Philosophy
Assessment Plan
A. Assessment (Gen Ed Perspective courses):
There are several Gen Ed philosophy
perspective courses, and there is much variability from one
instructor’s course to another’s. Accordingly, each instructor will
assess his/her courses using tools appropriate to that course,
including surveys and exams. Course variability notwithstanding, a
common core of learning in each perspective course will also be
identified and assessed by a generic test (e.g. in Intro to Ethics and
Thinking Intelligently). This should also include writing samples
(early and later) from each student to help in course assessment and,
for philosophy majors and minors, in program assessment.
Similar methods of assessment will be
used by the philosophy department as the university begins the
transition to the new Gen Ed program in 2004.
B. Assessment (Programmatic):
1. Philosophy majors and minors, in their final
year, will be given a comprehensive exam to measure their achievement
regarding #1 and #2 above. Students’ written work (papers from Great
Philosophers course or some other upper level course) will also be
used as part of the AO.
2. Philosophy majors and minors, in their final
year, will be given a questionnaire to ascertain achievement regarding
#3 above.
3. Philosophy alumni and other alumni who have
taken more than one philosophy course at PSC will be surveyed
regarding achievement of objectives pertaining to #4 above.
The PSC Department of Philosophy
will begin to assess its program’s effectiveness in the 2003-04 year.
While we believe that assessment will be useful, we are mindful of
philosophy’s unique subject matter and nature which make attempts to
quantify and measure educational achievement somewhat problematic. The
American Philosophical Association has given this subject special
thought, and we note their words of caution in a recent publication (Proceedings
and Addresses of the American Philosophical Association, 1996,
Vol. 69, No. 2, pp. 94-95):
The APA is concerned that
requirements placed upon departments of philosophy and upon individual
instructors to implement OA [outcomes assessment] in its more
radically conceived recent guises .. may be neither well warranted nor
pedagogically wise. We observe that little work would appear to have
been done to assess the value of OA itself in improving teaching and
learning. It is moreover pointless to prepare extensive assessment
programs in the absence of evidence that the means of assessment
already iin place can be improved upon with tangible educational
benefits great enough to justify the costs and other disadvantages.
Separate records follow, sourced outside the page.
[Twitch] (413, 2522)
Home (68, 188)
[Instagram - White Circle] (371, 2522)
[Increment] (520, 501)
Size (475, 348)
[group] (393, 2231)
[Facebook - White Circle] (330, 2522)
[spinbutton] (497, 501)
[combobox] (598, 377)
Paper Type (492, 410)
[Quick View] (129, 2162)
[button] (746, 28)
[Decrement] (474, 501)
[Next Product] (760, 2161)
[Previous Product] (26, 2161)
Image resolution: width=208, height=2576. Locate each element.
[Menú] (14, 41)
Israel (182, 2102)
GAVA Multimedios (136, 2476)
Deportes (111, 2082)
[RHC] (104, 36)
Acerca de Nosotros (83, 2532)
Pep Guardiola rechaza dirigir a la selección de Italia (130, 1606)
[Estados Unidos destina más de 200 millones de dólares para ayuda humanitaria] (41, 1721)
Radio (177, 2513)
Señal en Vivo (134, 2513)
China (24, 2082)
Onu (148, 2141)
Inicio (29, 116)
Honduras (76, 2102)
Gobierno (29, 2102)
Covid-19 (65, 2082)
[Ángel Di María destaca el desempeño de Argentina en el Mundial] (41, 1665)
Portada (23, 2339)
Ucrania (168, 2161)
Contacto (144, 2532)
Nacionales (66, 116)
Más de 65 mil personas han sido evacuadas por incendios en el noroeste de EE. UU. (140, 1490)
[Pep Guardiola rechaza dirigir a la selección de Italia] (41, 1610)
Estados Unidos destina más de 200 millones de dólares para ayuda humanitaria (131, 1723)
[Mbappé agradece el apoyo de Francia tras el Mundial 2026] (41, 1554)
...The APA urges administrators and
public officials to be judicious and reasonable in applying the
concept , however; to recognize practical application; to consider
whether the means of assessment already in place at an institution can
actually be improved upon; and to give due regard to the important
fact that some of the most important sorts of education cannot be
captured by Outcomes Assessment, and indeed, may be endangered by it.